Jurassic World: Fallen Kingdom: Dino Sequel Darker, Scarier, and More Thrilling

3.5 out of 5 stars (above average)

Jurassic World: Fallen Kingdom Poster
Image from http://www.impawards.com/

I am baffled by the critical reception to Jurassic World: Fallen KingdomSitting at an unbelievable 51% critics rating on Rottentomatoes.com, reviewers are claiming this entry is stale, unimaginative, and lacking the magic of its predecessors.  I completely disagree with those criticisms and believe the film actually improves the series by being darker, scarier, and providing all the expected dino-action without sacrificing the heart and character of this franchise.  Jurassic World: Fallen Kingdom should leave moviegoers totally satisfied with action, thrills, and a scarily plausible plot in today’s world.

The film picks up 3 years after the events of Jurassic World.  Now that the raptor’s out of the bag, the world is debating over the creature’s rights, with an active volcano threatening to sink Isla Nublar.  Scientist Claire (Bryce Dallas Howard, sans high heels) and dino trainer Owen (the eternally awesome Chris Pratt) are called into action by elderly Benjamin Lockwood (James Cromwell), who promises to relocate the creatures to a sanctuary safe from pesky humans.  Little do they know this expedition will lead to a conspiracy that will change human life forever.

Jurassic World: Fallen Kingdom absolutely delivers as a summer blockbuster.  The story feels realistic, the characters have developed a bit, and the action is some of the best you’ll see this summer.  The effects are still astonishing and mix flawlessly with the dedicated human actors, who continue to sell the outlandishness.  Newcomer Isabella Sermon is also great as Lockwood’s young daughter.  She’s cute, likable, and believably terrified when called upon, all the more impressive when you realize it’s her first acting role.  Chris Pratt and Bryce Dallas Howard continue to have wonderful chemistry, and the climax is nothing short of awe-inspiring.

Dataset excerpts
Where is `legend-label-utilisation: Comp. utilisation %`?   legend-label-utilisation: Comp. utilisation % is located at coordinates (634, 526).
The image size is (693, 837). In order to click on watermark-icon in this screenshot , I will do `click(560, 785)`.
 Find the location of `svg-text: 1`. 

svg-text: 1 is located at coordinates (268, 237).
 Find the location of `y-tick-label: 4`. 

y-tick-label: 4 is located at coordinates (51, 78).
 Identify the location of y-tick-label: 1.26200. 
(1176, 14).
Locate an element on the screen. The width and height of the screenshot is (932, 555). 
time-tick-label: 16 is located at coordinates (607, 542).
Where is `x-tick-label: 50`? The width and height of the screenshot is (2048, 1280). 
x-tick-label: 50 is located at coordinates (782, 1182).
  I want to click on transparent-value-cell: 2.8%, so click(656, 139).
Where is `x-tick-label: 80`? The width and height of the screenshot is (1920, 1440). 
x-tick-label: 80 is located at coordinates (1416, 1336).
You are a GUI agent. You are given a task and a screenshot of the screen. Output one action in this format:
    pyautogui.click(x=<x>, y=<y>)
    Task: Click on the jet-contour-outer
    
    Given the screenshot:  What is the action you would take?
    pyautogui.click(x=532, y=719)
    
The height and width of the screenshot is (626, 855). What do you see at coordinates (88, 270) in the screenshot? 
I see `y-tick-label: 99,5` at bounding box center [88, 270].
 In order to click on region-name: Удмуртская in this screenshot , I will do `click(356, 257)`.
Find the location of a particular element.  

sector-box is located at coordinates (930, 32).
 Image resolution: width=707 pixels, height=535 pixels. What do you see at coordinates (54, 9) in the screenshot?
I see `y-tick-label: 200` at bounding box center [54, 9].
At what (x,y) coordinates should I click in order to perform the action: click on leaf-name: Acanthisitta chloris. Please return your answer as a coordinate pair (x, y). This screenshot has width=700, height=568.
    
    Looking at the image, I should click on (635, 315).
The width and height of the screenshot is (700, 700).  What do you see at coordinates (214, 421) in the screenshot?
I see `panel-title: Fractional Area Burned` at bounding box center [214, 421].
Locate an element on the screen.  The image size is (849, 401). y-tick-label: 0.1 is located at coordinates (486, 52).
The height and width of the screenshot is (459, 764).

Exercise tasks
A – Please repeat the Fallen Kingdom review word for word, between "Jurassic World: Fallen Kingdom absolutely" and "short of awe-inspiring.", inclusive.
B – Answer these questions from the Fallen Kingdom review:
(i) What critics rating does the film hold on Rottentomatoes.com?
(ii) How many years after the events of Jurassic World does the film pick up?
(iii) Which actor plays Benjamin Lockwood?

Task-by-task answers
A –
Jurassic World: Fallen Kingdom absolutely delivers as a summer blockbuster.  The story feels realistic, the characters have developed a bit, and the action is some of the best you’ll see this summer.  The effects are still astonishing and mix flawlessly with the dedicated human actors, who continue to sell the outlandishness.  Newcomer Isabella Sermon is also great as Lockwood’s young daughter.  She’s cute, likable, and believably terrified when called upon, all the more impressive when you realize it’s her first acting role.  Chris Pratt and Bryce Dallas Howard continue to have wonderful chemistry, and the climax is nothing short of awe-inspiring.

B –
(i) 51%
(ii) 3 years
(iii) James Cromwell